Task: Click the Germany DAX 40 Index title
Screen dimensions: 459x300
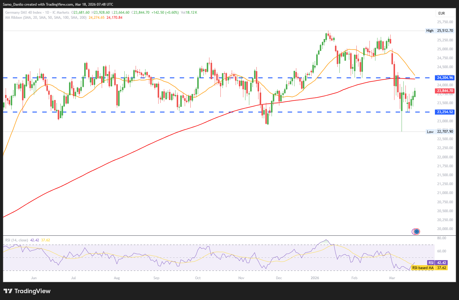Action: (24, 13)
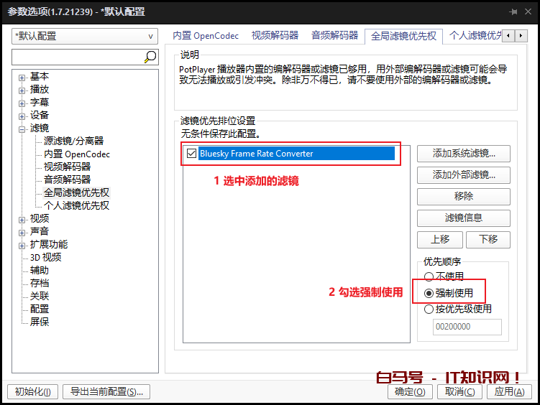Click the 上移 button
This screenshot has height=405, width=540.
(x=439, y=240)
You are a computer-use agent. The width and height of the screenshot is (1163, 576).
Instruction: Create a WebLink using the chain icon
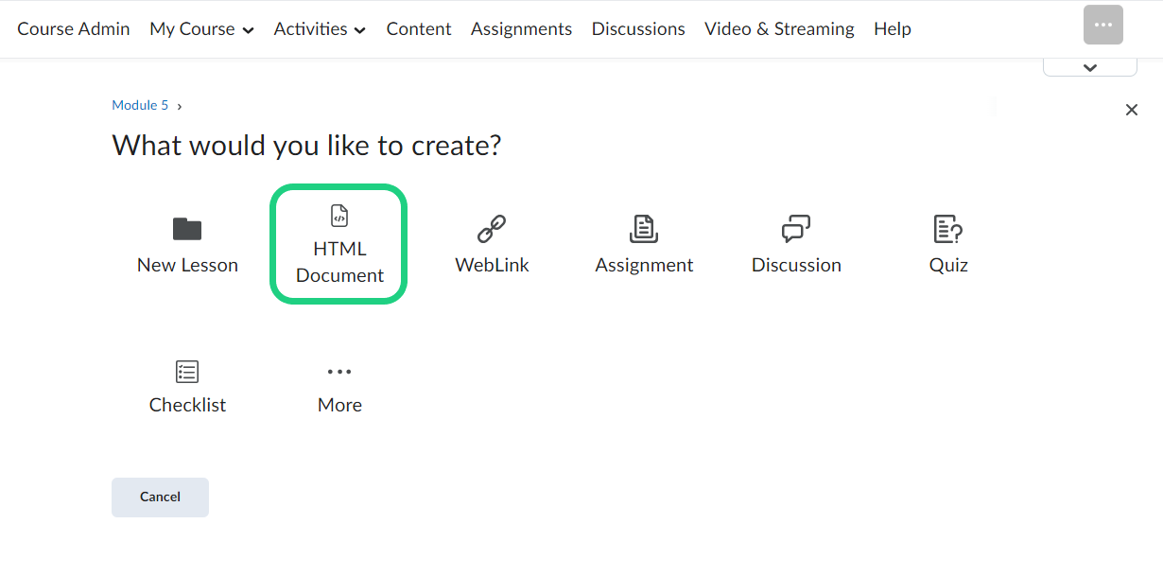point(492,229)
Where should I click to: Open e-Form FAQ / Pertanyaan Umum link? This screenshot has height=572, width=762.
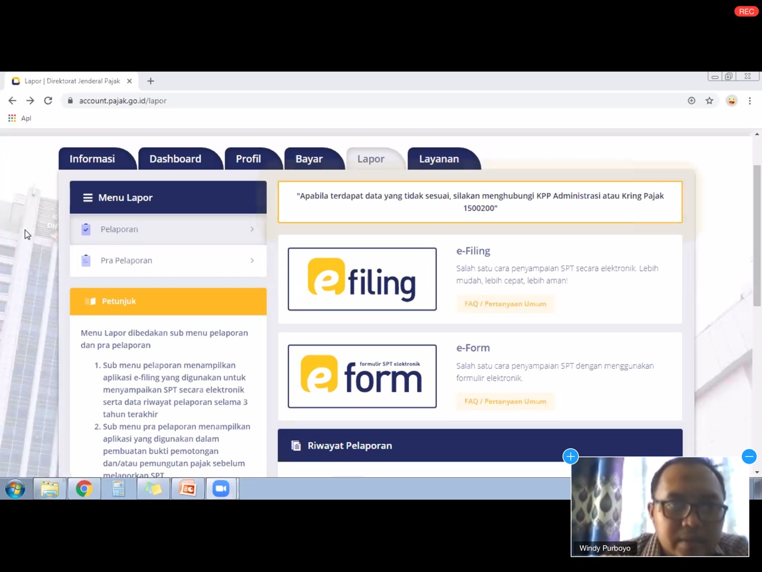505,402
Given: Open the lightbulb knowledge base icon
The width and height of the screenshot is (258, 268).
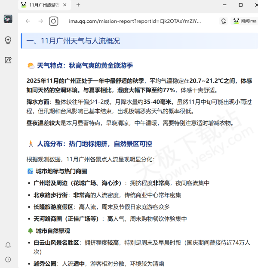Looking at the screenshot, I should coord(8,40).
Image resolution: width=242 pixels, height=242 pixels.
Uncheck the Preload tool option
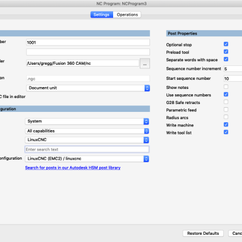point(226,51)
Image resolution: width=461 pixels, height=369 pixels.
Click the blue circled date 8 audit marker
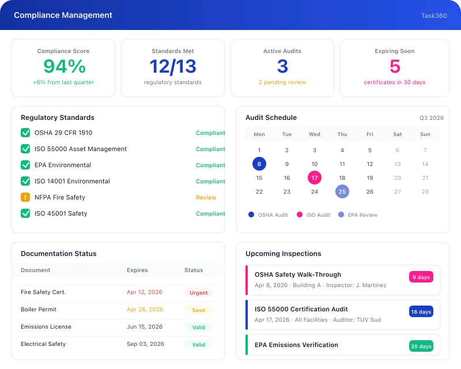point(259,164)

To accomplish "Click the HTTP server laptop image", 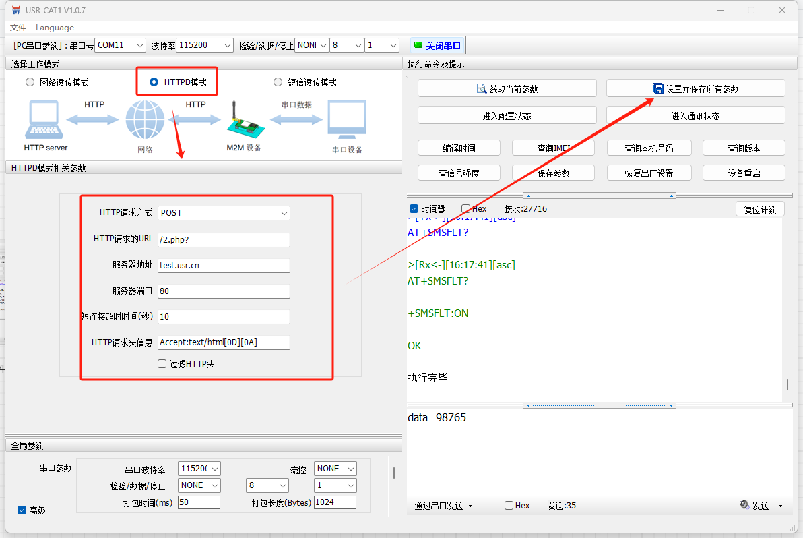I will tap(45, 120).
********
→ PROBLEM STATEMENT: In the data above, find the line containing "Instruction: Create a" and the line containing "Image resolution: width=461". Repeat those two lines and everything between them exactly, minus the pictures.

→ SOLUTION TO THIS EXERCISE:
Instruction: Create a WebLink using the chain icon
point(492,229)
Where should I click to: Open e-Form FAQ / Pertanyaan Umum link? This screenshot has height=572, width=762.
505,402
Given: Open the lightbulb knowledge base icon
The width and height of the screenshot is (258, 268).
Looking at the screenshot, I should coord(8,40).
Image resolution: width=242 pixels, height=242 pixels.
Uncheck the Preload tool option
point(226,51)
Image resolution: width=461 pixels, height=369 pixels.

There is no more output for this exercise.